School Leaving: New Businesses

(asked on 16th October 2018) - View Source

Question to the Department for Education:

To ask the Secretary of State for Education, what plans his Department has to encourage school leavers to start up their own business ventures.


Answered by
Anne Milton Portrait
Anne Milton
This question was answered on 24th October 2018

The Business GCSE (first taught from 2017) should help pupils to become commercially minded and enterprising. Financial literacy is statutory within the national curriculum as part of Citizenship for 11 to 16 year olds. Schools are also free to cover enterprise education within personal, social, health and economic education. Personal characteristics like resilience and problem-solving are crucial for setting up a business. Good schools offer a range of opportunities for pupils to develop these attributes through activities such as debating, sport, volunteering, the National Citizen Service or the Cadets.

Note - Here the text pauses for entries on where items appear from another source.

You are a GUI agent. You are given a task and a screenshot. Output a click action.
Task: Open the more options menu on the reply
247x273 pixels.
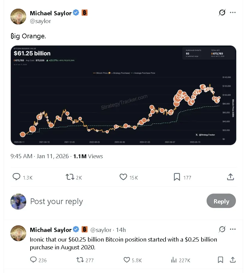pyautogui.click(x=233, y=229)
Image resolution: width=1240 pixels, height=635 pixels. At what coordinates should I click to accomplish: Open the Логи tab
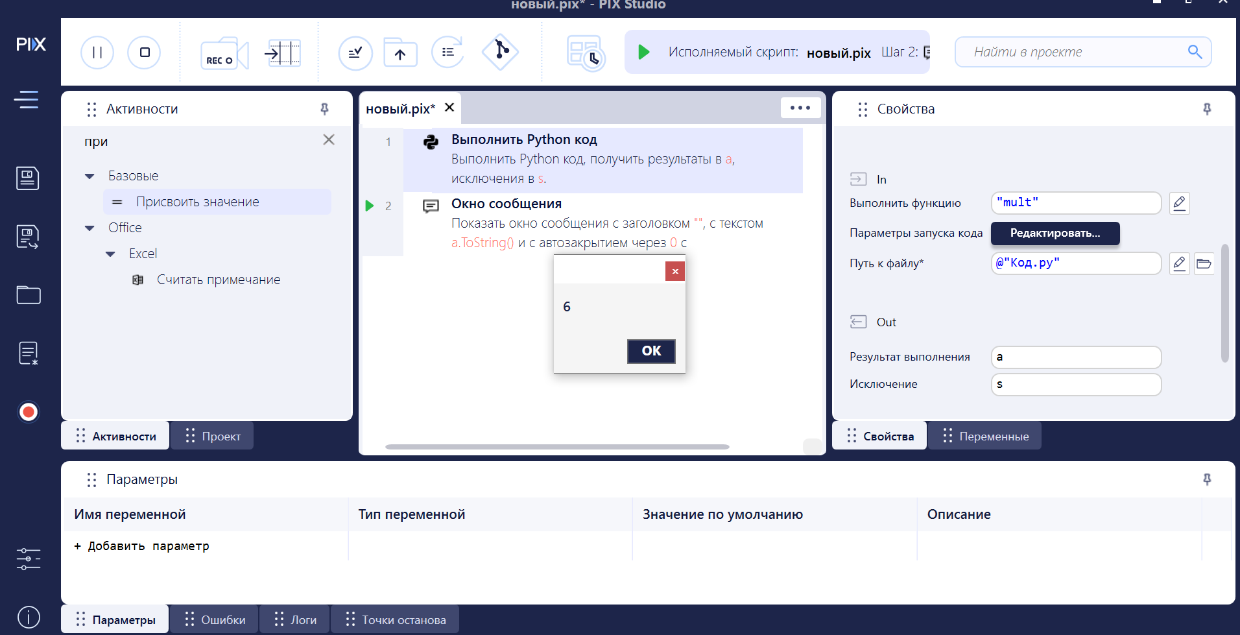[x=295, y=620]
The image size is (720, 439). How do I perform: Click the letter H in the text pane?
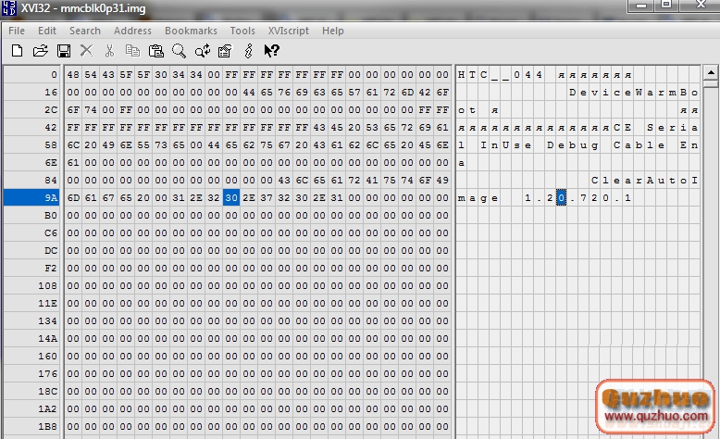(x=462, y=74)
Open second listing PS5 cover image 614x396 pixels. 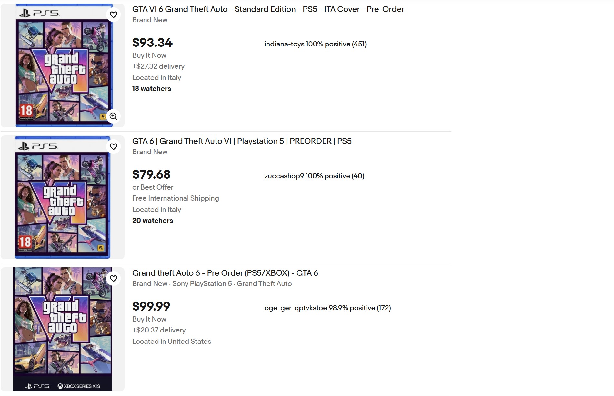tap(63, 197)
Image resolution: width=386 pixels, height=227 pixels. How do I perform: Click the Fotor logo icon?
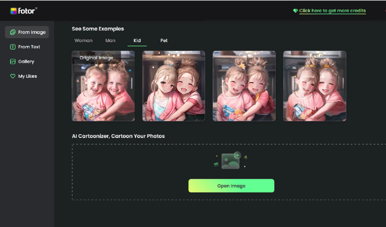(13, 11)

The government’s careers strategy for England, published in December 2017, aims to give young people from all backgrounds the opportunity to learn from employers about work and entrepreneurship. It introduces a new expectation that every school should offer every young person at least seven encounters with employers, including those who are self-employed. Multiple encounters will inspire young people and give them the opportunity to learn about what work is like and what skills are important to successfully run a business and succeed in work.

The Careers & Enterprise Company’s network of Enterprise Advisers of senior volunteers from business help schools and colleges to work with local businesses. Over 40 per cent of Enterprise Advisers come from businesses with less than 50 employees. Investment funding delivered by The Careers & Enterprise Company to support schools and colleges has already provided more than 540,000 employer encounters for young people in England. This funding scales up proven programmes with track records, for example Young Enterprise. A new £2.5 million employer encounters investment fund has been launched and activity in schools and colleges will start from January 2019.